FIG. 2 shows an example flow for a user requesting issuance of a digital tag using a transfer application. The digital tag of FIG. 2 may be linked to a virtual credential. The digital tag linked to a virtual credential may be used in a peer-to-peer transactions, but unlike a real payment credential, it cannot be used to independently conduct payment transactions.

In step S200, a user device 202 may request a digital tag from a transfer application 204. The transfer application may be installed on the user device 202, and may have an application server (not shown) associated with it. For example, the transfer application may be a digital wallet application, and the application server may be a digital wallet server computer. The request may include a set of alphanumeric characters to be used as the digital tag, and information related to the user operating the user device 202 (e.g., an email address associated with the user, a phone number associated with the user, etc.).

In step S202, upon receiving the request for the digital tag, the transfer application 204 may issue a virtual credential via an associated authorizing entity computer 208. The authorizing entity computer 208 may create and return the virtual credential to the transfer application 204. In some embodiments, the virtual credential may be in the form of a real payment credential, but unlike a real payment credential, it cannot be used to independently conduct payment transactions.
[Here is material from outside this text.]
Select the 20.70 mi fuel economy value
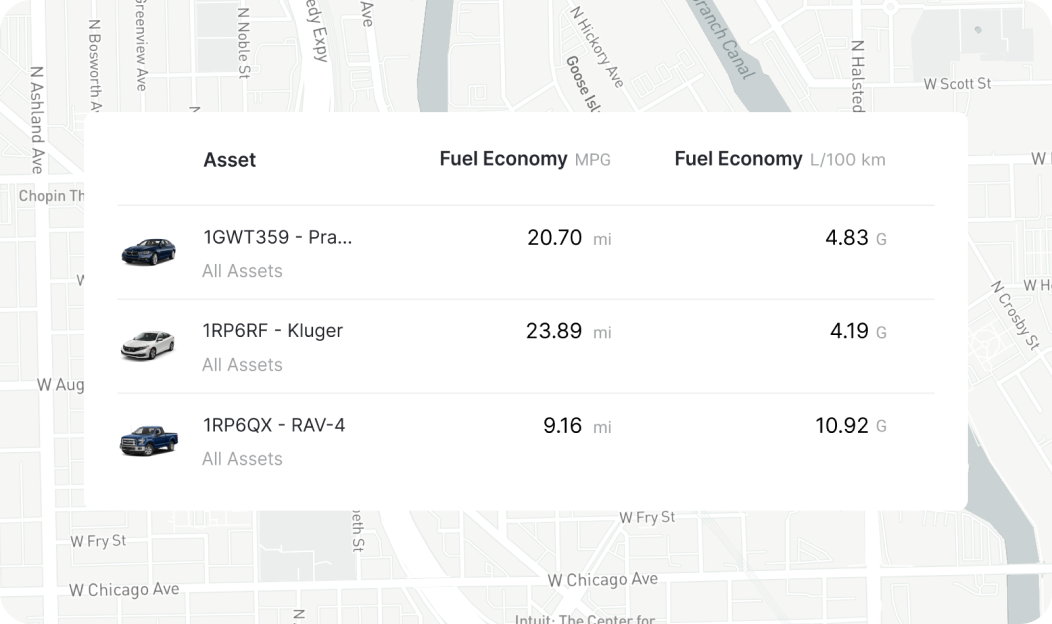 coord(569,238)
The credential that will be issued can be a virtual receive only credential (i.e. a credential that only support incoming payments), or the credential can be a fully functional payment credential (e.g. a PAN) that can also be used for purchases, AFTs etc.

In step S204, the transfer application 204 may submit a request to a digital tag computer 206 to create a digital tag associated with the user. The request may comprise the digital tag chosen by the user in step S200, and the virtual credential issued by the authorizing entity computer 208 in step S202.

In step S206, the digital tag computer 206 may receive the request to create a digital tag. The digital tag computer 206 may retrieve the digital tag and the virtual credential from the request. Upon verifying the uniqueness of the digital tag from a database storing previously received requests (e.g., searching a database of digital tags to ensure that the requested digital tag does overlap with plurality of digital tags stored), the digital tag computer 206 may tokenize the virtual credential. After tokenizing the virtual credential, the digital tag computer 206 may store the digital tag, the tokenized virtual credential, and the virtual credential and approve use of the digital tag by notifying the authorizing entity computer 208.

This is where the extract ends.